Today we are going food shopping so that I can have the ingredients I need to feed 6 people on Monday night. I'm going to make homemade mac&cheese with this eggplant/tomato hors d'oeuvre yummy thing and a salad, with peach/mixed berry crisp for dessert. Should be super yummers. I love cooking for people. I don't do it often enough. I've felt to busy lately, anyway. Although, I did cook for E&R recently. Was that last week?
Looking for pg signs, but finding none. It's early yet, but I just can't help myself. For some reason I'm not feeling particularly hopeful right now. But as we all know, I'm a big exaggerator, creator of symptoms, and making nothing into something. I just can't help myself.
We went to see the RE yesterday. T's semen analysis was excellent. I asked about Human Sperm Karotyping, and he didn't know anything about it. T and I are curious about seeing what percentage of sperm carry an unbalanced number of chromosomes and what number are normal. If, say, 95% of his sperm are unbalanced, the chances of us carrying to term is extremely low. But it doesn't seem like this test is well known or performed often, so I don't think it's going to happen.

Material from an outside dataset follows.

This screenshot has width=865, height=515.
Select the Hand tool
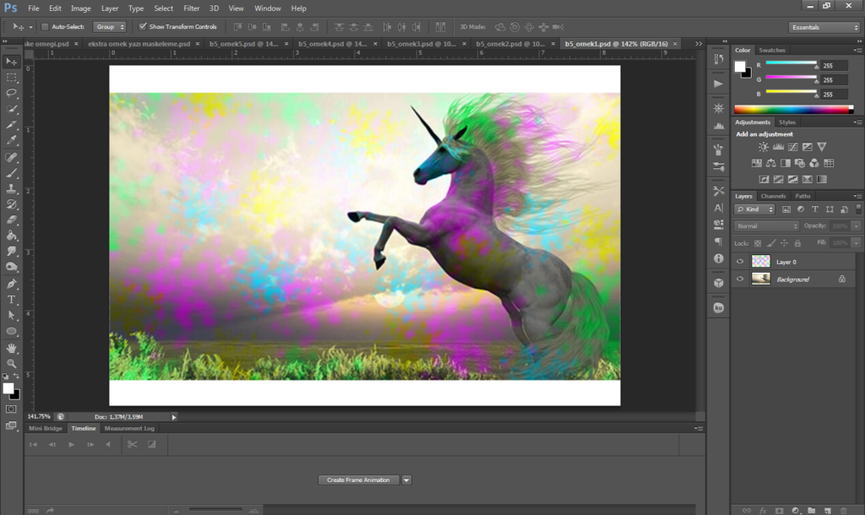(12, 347)
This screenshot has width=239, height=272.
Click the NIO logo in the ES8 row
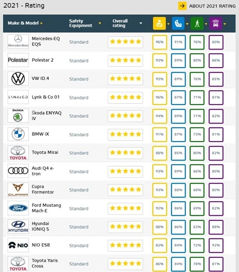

With our current insurance, our initial appeal will be flat-out rejected. Our second appeal may get us one IVF cycle only. I am feeling saddened and frustrated by this. We have to be unable to conceive for a calendar year in order to get IVF coverage. Right now that means we would have to not be able to get pg until February or March or something. I'm getting discouraged about things these days, so it doesn't seem impossible that this will be true. But I feel so impatient about this. It's taking way too long. I will be 35 in May. Ugh. Just writing that down is freaking me out. If we don't have a baby until I'm like 36, how are we ever going to be able to have a second one? I'm feeling pretty negative right now. I'm afraid that we will get one IVF cycle and we'll get a BFN or there will be no 'normal' (for lack of a better work) embryos. I'm afraid of passing this bt on to my children and them having to go though this. I'm afraid of getting pregnant and miscarrying again, which will put off having additional insurance. I'm also afraid of not ttc anymore because there are people with bt who have healthy babies through persistence. This whole thing sucks, and it's rearing its ugly head in our lives again.
Good thing out next two weeks are totally chaotic.